[Opening DATASET EXTRACT section]

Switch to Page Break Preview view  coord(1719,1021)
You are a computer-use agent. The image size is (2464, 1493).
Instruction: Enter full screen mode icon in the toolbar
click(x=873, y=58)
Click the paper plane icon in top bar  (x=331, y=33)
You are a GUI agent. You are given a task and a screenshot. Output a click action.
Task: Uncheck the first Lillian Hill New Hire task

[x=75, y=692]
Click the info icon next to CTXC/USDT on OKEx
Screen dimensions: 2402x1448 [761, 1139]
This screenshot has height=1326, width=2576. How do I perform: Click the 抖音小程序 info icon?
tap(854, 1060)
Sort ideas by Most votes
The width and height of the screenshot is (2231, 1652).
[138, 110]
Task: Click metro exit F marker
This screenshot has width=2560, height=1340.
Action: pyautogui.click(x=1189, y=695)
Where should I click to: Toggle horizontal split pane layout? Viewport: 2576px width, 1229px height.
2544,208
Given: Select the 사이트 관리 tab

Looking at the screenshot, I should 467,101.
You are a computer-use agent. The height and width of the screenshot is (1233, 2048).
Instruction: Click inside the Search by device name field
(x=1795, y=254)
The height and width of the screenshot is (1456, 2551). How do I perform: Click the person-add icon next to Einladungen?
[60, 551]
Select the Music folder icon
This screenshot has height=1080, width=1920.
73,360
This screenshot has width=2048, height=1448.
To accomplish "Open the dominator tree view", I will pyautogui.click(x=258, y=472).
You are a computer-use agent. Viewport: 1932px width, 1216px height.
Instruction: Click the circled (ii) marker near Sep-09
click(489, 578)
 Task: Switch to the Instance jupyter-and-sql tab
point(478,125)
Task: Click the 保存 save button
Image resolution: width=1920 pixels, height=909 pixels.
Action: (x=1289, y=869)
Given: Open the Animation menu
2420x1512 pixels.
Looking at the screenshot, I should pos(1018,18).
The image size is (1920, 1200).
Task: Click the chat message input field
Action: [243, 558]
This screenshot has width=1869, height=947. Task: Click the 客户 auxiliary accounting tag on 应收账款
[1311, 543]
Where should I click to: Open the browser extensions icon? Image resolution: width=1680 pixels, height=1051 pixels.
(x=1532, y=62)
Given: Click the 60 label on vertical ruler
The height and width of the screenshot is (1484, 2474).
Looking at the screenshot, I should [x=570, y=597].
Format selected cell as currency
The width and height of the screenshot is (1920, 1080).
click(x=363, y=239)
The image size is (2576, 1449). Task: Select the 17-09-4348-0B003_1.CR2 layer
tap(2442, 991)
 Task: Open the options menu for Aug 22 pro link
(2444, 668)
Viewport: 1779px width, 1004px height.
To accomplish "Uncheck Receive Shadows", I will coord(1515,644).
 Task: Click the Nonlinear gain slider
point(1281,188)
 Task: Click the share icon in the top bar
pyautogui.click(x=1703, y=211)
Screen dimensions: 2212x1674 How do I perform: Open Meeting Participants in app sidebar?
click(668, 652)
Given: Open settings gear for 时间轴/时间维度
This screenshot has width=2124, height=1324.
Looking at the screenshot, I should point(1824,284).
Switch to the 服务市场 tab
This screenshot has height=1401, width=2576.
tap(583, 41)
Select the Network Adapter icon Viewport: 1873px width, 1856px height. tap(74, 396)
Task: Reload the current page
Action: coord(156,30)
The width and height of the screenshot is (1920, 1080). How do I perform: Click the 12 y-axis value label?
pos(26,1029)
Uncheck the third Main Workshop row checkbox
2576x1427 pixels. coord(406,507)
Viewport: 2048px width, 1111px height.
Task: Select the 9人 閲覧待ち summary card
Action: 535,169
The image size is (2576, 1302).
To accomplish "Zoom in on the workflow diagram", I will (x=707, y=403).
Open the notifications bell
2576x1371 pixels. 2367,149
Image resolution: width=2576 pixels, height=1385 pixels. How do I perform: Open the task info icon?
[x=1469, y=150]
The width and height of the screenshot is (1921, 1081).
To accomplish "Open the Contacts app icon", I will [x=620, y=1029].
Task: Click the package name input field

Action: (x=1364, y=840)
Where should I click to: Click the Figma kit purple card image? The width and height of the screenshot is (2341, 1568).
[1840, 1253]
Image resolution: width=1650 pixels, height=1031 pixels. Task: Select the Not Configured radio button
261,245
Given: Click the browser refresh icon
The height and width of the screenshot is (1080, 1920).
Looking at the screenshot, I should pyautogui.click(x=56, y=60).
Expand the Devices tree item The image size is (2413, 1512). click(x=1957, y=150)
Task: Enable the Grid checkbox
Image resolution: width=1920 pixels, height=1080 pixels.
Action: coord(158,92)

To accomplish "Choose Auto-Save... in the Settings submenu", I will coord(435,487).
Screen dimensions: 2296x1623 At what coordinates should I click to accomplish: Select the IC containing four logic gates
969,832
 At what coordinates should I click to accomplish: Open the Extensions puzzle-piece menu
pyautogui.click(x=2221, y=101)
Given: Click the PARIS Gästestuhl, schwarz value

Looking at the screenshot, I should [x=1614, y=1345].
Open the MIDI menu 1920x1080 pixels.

[Closing DATASET EXTRACT section]

Could you retype every record above exactly as it appears?

Switch to Page Break Preview view  coord(1719,1021)
You are a computer-use agent. The image size is (2464, 1493).
Instruction: Enter full screen mode icon in the toolbar
click(x=873, y=58)
Click the paper plane icon in top bar  (x=331, y=33)
You are a GUI agent. You are given a task and a screenshot. Output a click action.
Task: Uncheck the first Lillian Hill New Hire task

[x=75, y=692]
Click the info icon next to CTXC/USDT on OKEx
Screen dimensions: 2402x1448 [761, 1139]
This screenshot has height=1326, width=2576. How do I perform: Click the 抖音小程序 info icon?
tap(854, 1060)
Sort ideas by Most votes
The width and height of the screenshot is (2231, 1652).
[138, 110]
Task: Click metro exit F marker
This screenshot has width=2560, height=1340.
Action: pyautogui.click(x=1189, y=695)
Where should I click to: Toggle horizontal split pane layout? Viewport: 2576px width, 1229px height.
2544,208
Given: Select the 사이트 관리 tab

Looking at the screenshot, I should 467,101.
You are a computer-use agent. The height and width of the screenshot is (1233, 2048).
Instruction: Click inside the Search by device name field
(x=1795, y=254)
The height and width of the screenshot is (1456, 2551). How do I perform: Click the person-add icon next to Einladungen?
[60, 551]
Select the Music folder icon
This screenshot has height=1080, width=1920.
73,360
This screenshot has width=2048, height=1448.
To accomplish "Open the dominator tree view", I will pyautogui.click(x=258, y=472).
You are a computer-use agent. Viewport: 1932px width, 1216px height.
Instruction: Click the circled (ii) marker near Sep-09
click(489, 578)
 Task: Switch to the Instance jupyter-and-sql tab
point(478,125)
Task: Click the 保存 save button
Image resolution: width=1920 pixels, height=909 pixels.
Action: (x=1289, y=869)
Given: Open the Animation menu
2420x1512 pixels.
Looking at the screenshot, I should pos(1018,18).
The image size is (1920, 1200).
Task: Click the chat message input field
Action: [243, 558]
This screenshot has width=1869, height=947. Task: Click the 客户 auxiliary accounting tag on 应收账款
[1311, 543]
Where should I click to: Open the browser extensions icon? Image resolution: width=1680 pixels, height=1051 pixels.
(x=1532, y=62)
Given: Click the 60 label on vertical ruler
The height and width of the screenshot is (1484, 2474).
Looking at the screenshot, I should [x=570, y=597].
Format selected cell as currency
The width and height of the screenshot is (1920, 1080).
click(x=363, y=239)
The image size is (2576, 1449). Task: Select the 17-09-4348-0B003_1.CR2 layer
tap(2442, 991)
 Task: Open the options menu for Aug 22 pro link
(2444, 668)
Viewport: 1779px width, 1004px height.
To accomplish "Uncheck Receive Shadows", I will coord(1515,644).
 Task: Click the Nonlinear gain slider
point(1281,188)
 Task: Click the share icon in the top bar
pyautogui.click(x=1703, y=211)
Screen dimensions: 2212x1674 How do I perform: Open Meeting Participants in app sidebar?
click(668, 652)
Given: Open settings gear for 时间轴/时间维度
This screenshot has width=2124, height=1324.
Looking at the screenshot, I should point(1824,284).
Switch to the 服务市场 tab
This screenshot has height=1401, width=2576.
tap(583, 41)
Select the Network Adapter icon Viewport: 1873px width, 1856px height. tap(74, 396)
Task: Reload the current page
Action: coord(156,30)
The width and height of the screenshot is (1920, 1080). How do I perform: Click the 12 y-axis value label?
pos(26,1029)
Uncheck the third Main Workshop row checkbox
2576x1427 pixels. coord(406,507)
Viewport: 2048px width, 1111px height.
Task: Select the 9人 閲覧待ち summary card
Action: 535,169
The image size is (2576, 1302).
To accomplish "Zoom in on the workflow diagram", I will (x=707, y=403).
Open the notifications bell
2576x1371 pixels. 2367,149
Image resolution: width=2576 pixels, height=1385 pixels. How do I perform: Open the task info icon?
[x=1469, y=150]
The width and height of the screenshot is (1921, 1081).
To accomplish "Open the Contacts app icon", I will [x=620, y=1029].
Task: Click the package name input field

Action: (x=1364, y=840)
Where should I click to: Click the Figma kit purple card image? The width and height of the screenshot is (2341, 1568).
[1840, 1253]
Image resolution: width=1650 pixels, height=1031 pixels. Task: Select the Not Configured radio button
261,245
Given: Click the browser refresh icon
The height and width of the screenshot is (1080, 1920).
Looking at the screenshot, I should pyautogui.click(x=56, y=60).
Expand the Devices tree item The image size is (2413, 1512). click(x=1957, y=150)
Task: Enable the Grid checkbox
Image resolution: width=1920 pixels, height=1080 pixels.
Action: coord(158,92)

To accomplish "Choose Auto-Save... in the Settings submenu", I will coord(435,487).
Screen dimensions: 2296x1623 At what coordinates should I click to accomplish: Select the IC containing four logic gates
969,832
 At what coordinates should I click to accomplish: Open the Extensions puzzle-piece menu
pyautogui.click(x=2221, y=101)
Given: Click the PARIS Gästestuhl, schwarz value

Looking at the screenshot, I should [x=1614, y=1345].
Open the MIDI menu 1920x1080 pixels.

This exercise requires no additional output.